L’architecture législative des TAAF consacre une forme juridique inédite d’autorité souveraine sans citoyens locaux. En l’absence de suffrage direct, les décisions sont prises par le préfet administrateur supérieur, assisté par des comités consultatifs dont les membres sont cooptés par l’exécutif ou issus des lobbys industriels. Le principe d’applicabilité expresse des lois permet d’exclure les normes métropolitaines encombrantes et d’appliquer de plein droit les codes de défense, pénal ou douanier, assurant ainsi un contrôle domanial strict.
Le coût réel de l’occupation, les négociations secrètes et les marges de l’oligopole
Conformément à la méthodologie d’investigation par la source officielle, plusieurs éléments structurels relatifs à l’exercice de la souveraineté dans les TAAF échappent à l’analyse en raison des limites de la transparence d’État :
- Surcoût militaire de l’occupation physique : absence de données officielles disponibles concernant le chiffrage exact, consolidé et isolé de la chaîne logistique (rotations navales, acheminement aérien, maintenance des infrastructures) spécifiquement dédiée au maintien des détachements du 2e RPIMa et du DLEM sur les îles d’Europa, Juan de Nova et les Glorieuses.
- Compromis bilatéraux classifiés : absence de données officielles disponibles quant au contenu des procès‑verbaux, aux offres de compensation financière éventuelle ou aux termes exacts débattus lors des sessions à huis clos de la commission mixte France‑Madagascar sur le statut des îles Éparses.
- Structure financière de la rente : absence de données officielles disponibles permettant de tracer la ventilation précise des marges nettes de l’oligopole halieutique après optimisation fiscale, comparativement au coût des externalités environnementales non facturées par l’administration des TAAF.
Quand le droit de l’environnement devient un outil de puissance
Le déploiement synchronisé d’une extension environnementale massive et d’une intégration douanière stricte en 2026 indique que l’État français anticipe un durcissement de la bataille juridique internationale pour le contrôle de l’Indopacifique. La stratégie de la « souveraineté verte » vise à désamorcer les critiques néo‑coloniales en présentant la conservation des écosystèmes profonds comme une justification morale et légale au maintien de frontières exclusives dans un espace géographique africain.
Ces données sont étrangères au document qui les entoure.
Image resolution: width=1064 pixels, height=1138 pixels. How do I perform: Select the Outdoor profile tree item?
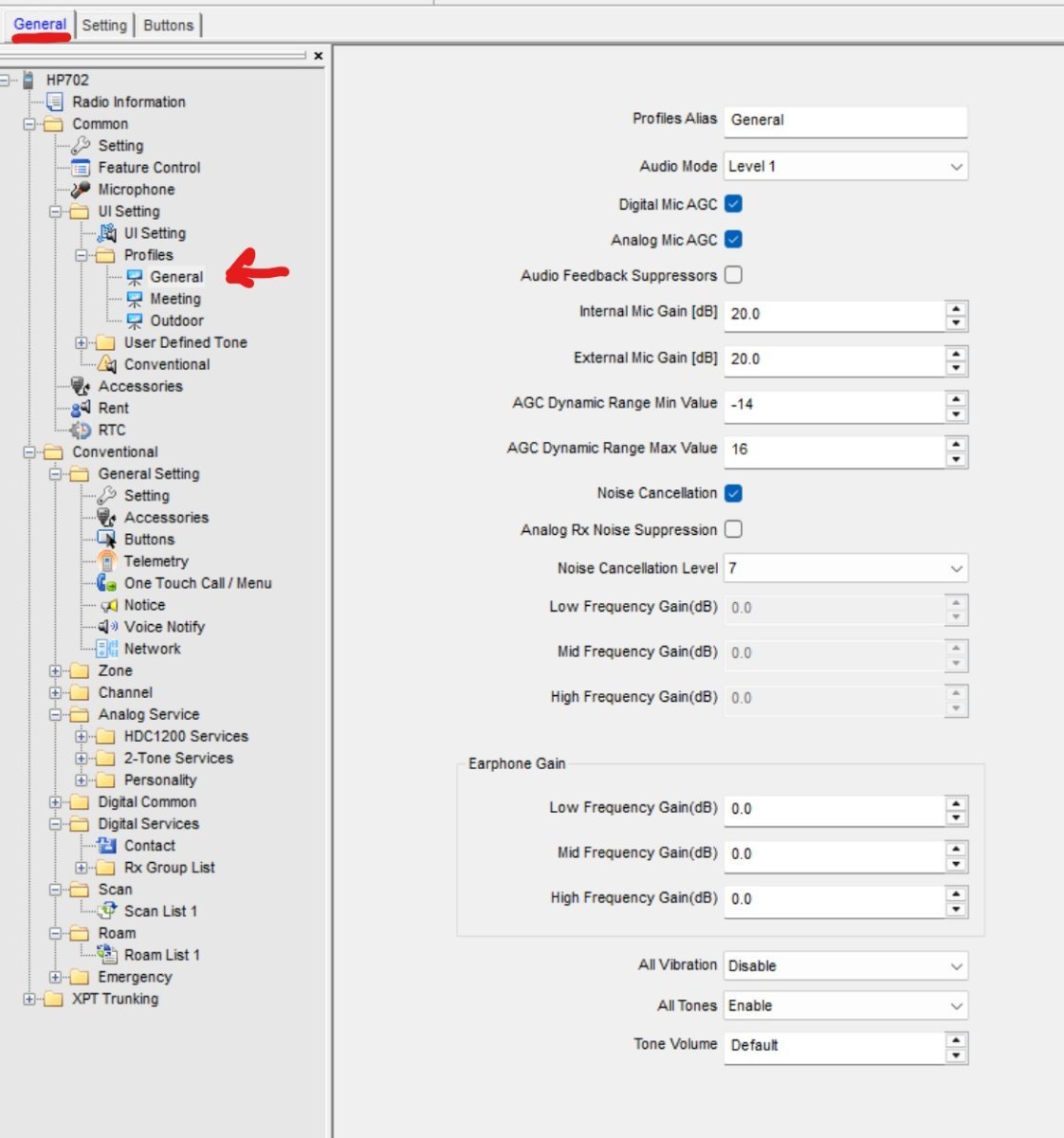click(x=176, y=321)
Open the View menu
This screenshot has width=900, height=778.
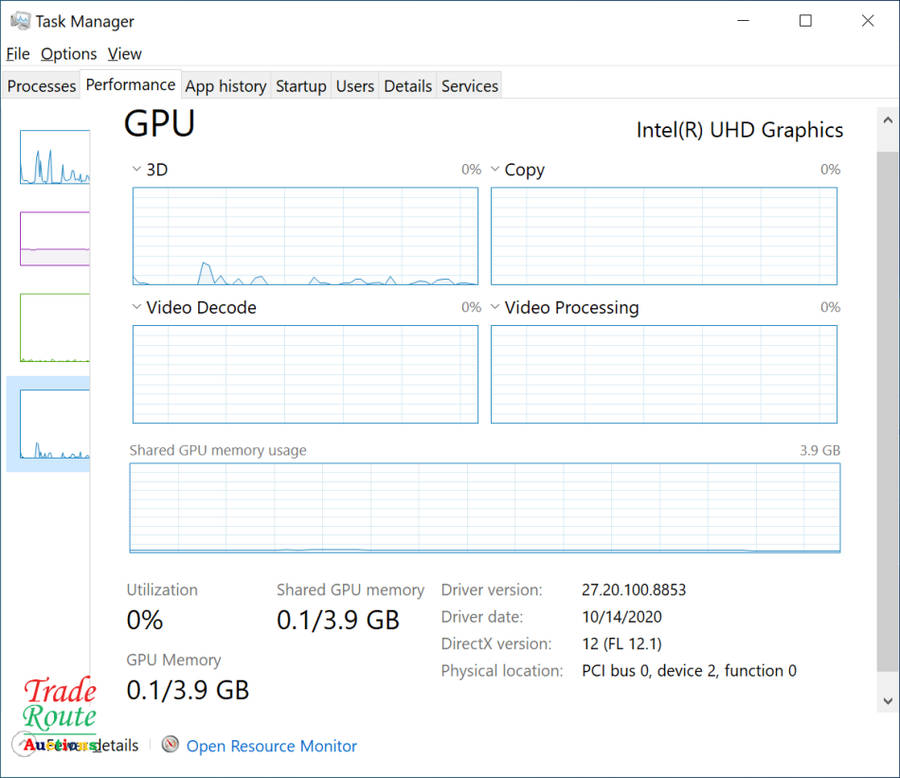(125, 54)
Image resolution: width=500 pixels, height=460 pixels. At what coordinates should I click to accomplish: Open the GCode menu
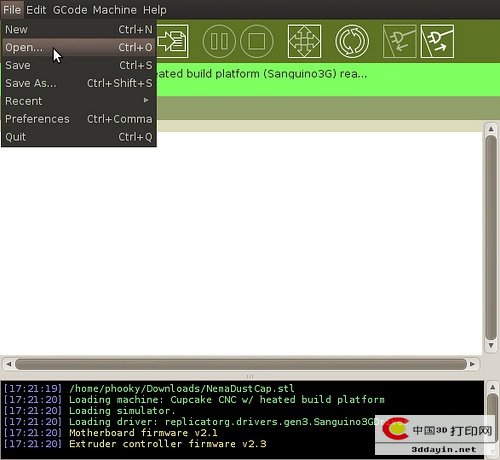(x=70, y=10)
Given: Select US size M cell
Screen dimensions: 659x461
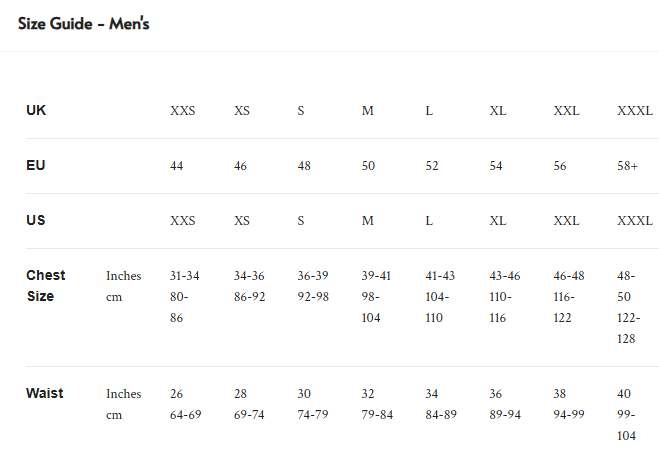Looking at the screenshot, I should coord(368,221).
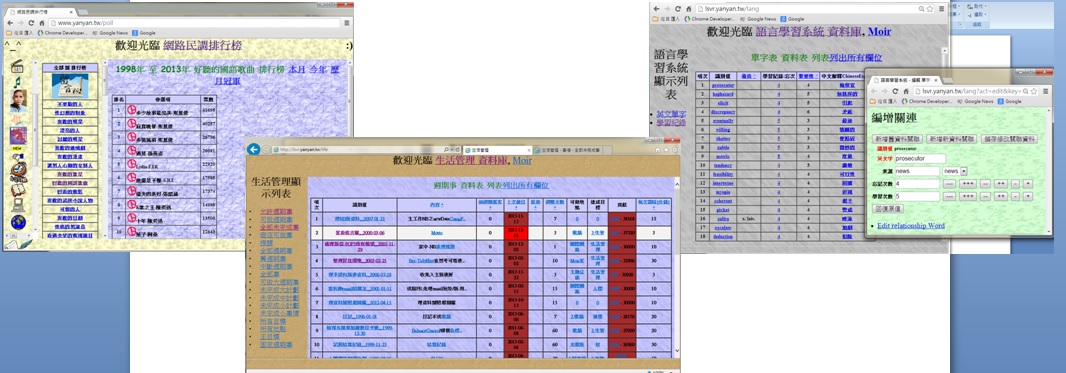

Cependant, le précédent récent de la rétrocession des îles Chagos par le Royaume‑Uni à l’île Maurice, sous la pression des juridictions internationales, constitue un signal faible d’une réorganisation globale de la jurisprudence de la décolonisation. Si Madagascar et l’Union africaine s’appuient sur cette dynamique pour porter le dossier des îles Éparses devant la Cour internationale de justice, la résilience juridique de l’article 72‑3 de la Constitution française pourrait être sévèrement éprouvée. Face à cette perspective diplomatique défavorable, l’appareil de défense français, conscient de ses vulnérabilités logistiques actuelles, amorce via la loi de programmation militaire (LPM 2024‑2030) une tentative de remilitarisation de l’outre‑mer, actant la transition d’un statu quo passif vers une compétition géostratégique de haute intensité dans le canal du Mozambique.